First Muslim British Lord Nazir Ahmed is Antisemitic Conspiracy Theorist
It is a sad fact that antisemitism is rife in the Islamic world, but it is also sad that it is rife amongst Muslims who live in Western countries, and often instilled in their locally born children.
The first Muslim member of the British House of Lords, Nazir Ahmed, was briefly imprisoned in 2009 for dangerous driving. On Christmas Day 2007, he was sending SMS text messages on his phone whilst driving and struck another car, which resulted in the death of a 28 year old man who was the passenger. He pled guilty and ended up serving a trivially short prison sentence of 16 days.
When he was interviewed in Pakistan in April 2012, he blamed his imprisonment on a crazy Jewish conspiracy:
“My case became more critical because I went to Gaza to support Palestinians”, he says to his Pakistani interviewer in Urdu, in a video recording obtained by the Times. “My Jewish friends who own newspapers and TV channels opposed this”. The judge who put him behind bars, Lord Ahmed claims, was appointed to the high court after helping a “Jewish colleague” of Tony Blair’s during “an important case”.
You see, he was speaking in his native Urdu language and he thought that nobody from home would be listening. He was wrong.
He joins the rank of many Islamic hate mongers wrongly portrayed as being moderates including former Palestinian Leader Yasser Arafat, former Australian Grand Mufti Sheikh Hilaly, Iranian PM Mahmoud Ahmadinejad.
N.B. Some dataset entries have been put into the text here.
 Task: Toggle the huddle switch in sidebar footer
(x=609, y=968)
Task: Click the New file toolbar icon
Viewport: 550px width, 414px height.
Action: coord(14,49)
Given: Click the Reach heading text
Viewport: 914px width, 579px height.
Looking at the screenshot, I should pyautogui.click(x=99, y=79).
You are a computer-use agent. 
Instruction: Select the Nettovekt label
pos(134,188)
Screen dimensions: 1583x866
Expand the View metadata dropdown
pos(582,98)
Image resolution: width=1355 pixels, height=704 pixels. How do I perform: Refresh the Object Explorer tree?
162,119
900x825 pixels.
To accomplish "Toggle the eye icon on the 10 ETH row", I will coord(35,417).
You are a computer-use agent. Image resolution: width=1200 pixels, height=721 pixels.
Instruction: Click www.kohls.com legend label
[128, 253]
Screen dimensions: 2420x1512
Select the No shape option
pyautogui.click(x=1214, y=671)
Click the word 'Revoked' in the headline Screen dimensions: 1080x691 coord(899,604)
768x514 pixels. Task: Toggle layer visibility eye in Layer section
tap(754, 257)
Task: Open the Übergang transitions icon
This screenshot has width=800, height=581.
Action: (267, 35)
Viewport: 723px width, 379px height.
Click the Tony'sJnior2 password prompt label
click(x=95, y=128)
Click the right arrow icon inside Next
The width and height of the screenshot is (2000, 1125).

All of these people have been exposed as saying nice conciliatory things to western audiences, but voicing their true hateful beliefs in their native language, when they are amongst their own people.
Usually, when these people are exposed, these do the following:
- Claim they were misquoted
- Claim they were taken out of context
- Claim they were misinterpreted
- Deny the statements
Lord Ahmed’s response has been a little bit different. He made his apology during an interview with Mehdi Hasan, from the Huffington Post.
In summary, he said that he “respected the Jewish people” and that his comments were “completely wrong”, “unacceptable” and “the product of a twisted mind”.
I actually do have an alternative explanation for Lord Ahmed’s statement – perhaps he was just trying to maintain his reputation at home back in Pakistan, by telling his fellow countrymen a story that they were likely to believe, being the backward fanatics that they are.